Date of Report: June 30, 2017
(Date of earliest event reported)

Royale Energy, Inc.
(Exact name of registrant as specified in its charter)

CALIFORNIA
 
0-22750
 
33-02224120
(State or other jurisdiction
of incorporation)
 
(Commission File Number)
 
(IRS Employer Identification No.)

1870 Cordell Court, Suite 210
El Cajon, California 92020
(Address of principal executive offices) (Zip Code)

(619) 383-6600
 (Registrant’s telephone number, including area code)

                                                                                             
(Former name or former address, if changed since last report)
 
Check the appropriate box below if the Form 8-K filing is intended to simultaneously satisfy the filing obligation of the registrant under any of the following provisions:
 
   Written communications pursuant to Rule 425 under the Securities Act (17 CFR 230.425)

 Soliciting material pursuant to Rule 14a-12 under the Exchange Act (17 CFR 240.14a-12)

 Pre-commencement communications pursuant to Rule 14d-2(b) under the Exchange Act (17 CFR 240.14d-2(b))

 Pre-commencement communications pursuant to Rule 13e-4(c) under the Exchange Act (17 CFR 240.13e-4(c))

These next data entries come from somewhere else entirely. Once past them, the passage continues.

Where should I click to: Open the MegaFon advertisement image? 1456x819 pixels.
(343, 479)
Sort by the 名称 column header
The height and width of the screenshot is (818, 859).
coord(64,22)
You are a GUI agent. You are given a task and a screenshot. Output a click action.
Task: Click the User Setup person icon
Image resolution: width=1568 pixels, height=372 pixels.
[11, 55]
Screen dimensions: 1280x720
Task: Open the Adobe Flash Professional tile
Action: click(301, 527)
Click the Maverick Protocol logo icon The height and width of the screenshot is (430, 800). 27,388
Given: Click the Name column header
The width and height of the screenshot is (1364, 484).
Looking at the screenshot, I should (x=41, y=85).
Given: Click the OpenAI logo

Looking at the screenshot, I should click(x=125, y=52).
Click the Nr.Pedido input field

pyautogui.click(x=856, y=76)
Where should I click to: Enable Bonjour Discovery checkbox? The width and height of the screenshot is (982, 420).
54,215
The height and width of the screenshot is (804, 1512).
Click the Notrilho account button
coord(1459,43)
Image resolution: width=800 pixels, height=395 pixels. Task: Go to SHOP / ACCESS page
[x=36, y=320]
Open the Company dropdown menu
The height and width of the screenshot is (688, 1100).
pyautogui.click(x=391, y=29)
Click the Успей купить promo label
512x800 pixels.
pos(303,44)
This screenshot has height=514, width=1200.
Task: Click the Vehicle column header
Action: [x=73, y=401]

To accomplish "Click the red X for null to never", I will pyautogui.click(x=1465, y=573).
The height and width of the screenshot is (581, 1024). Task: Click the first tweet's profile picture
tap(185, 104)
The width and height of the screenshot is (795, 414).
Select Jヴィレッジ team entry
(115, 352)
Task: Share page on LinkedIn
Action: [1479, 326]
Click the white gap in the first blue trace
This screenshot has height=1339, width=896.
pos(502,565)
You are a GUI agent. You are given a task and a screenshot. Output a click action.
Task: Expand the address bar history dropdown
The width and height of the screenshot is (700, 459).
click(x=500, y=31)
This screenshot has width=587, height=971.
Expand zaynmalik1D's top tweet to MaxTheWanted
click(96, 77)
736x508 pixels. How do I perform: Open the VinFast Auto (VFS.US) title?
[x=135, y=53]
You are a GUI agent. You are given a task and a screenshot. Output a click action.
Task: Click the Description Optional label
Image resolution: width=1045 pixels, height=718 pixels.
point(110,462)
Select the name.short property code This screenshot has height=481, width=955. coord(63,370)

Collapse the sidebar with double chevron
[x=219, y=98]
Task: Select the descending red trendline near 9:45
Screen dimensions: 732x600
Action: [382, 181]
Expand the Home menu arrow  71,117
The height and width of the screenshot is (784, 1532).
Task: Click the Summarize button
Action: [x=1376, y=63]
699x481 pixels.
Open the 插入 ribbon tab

Item 1.01.                      Entry into a Material Definitive Agreement.

Amendment to Merger Agreement

Royale Energy, Inc., (“Royale”), and Royale Energy Holdings, Inc., Royale Merger Sub, Inc., Matrix Merger Sub, Inc., and Matrix Oil Management Corporation (“Matrix”) have adopted a newly amended and restated Agreement and Plan of Merger and Reorganization dated to be effective as of December 31, 2016 (the “Amended and Restated Merger Agreement”).  The Amended and Restated Merger Agreement incorporates all revisions previously reported, since the original merger agreement was entered on November 29, 2016.  In addition, the Amended and Restated Merger Agreement extends the outside termination date for the merger from June 30, 2017, to September 30, 2017.  The outside termination date is the date, after which, either Royale or Matrix may terminate the Merger Agreement if it has not yet been closed and the failure to close is not due to the failure of the terminating party to perform or comply with any of its covenants or agreements to be performed under the Amended and Restated Merger Agreement.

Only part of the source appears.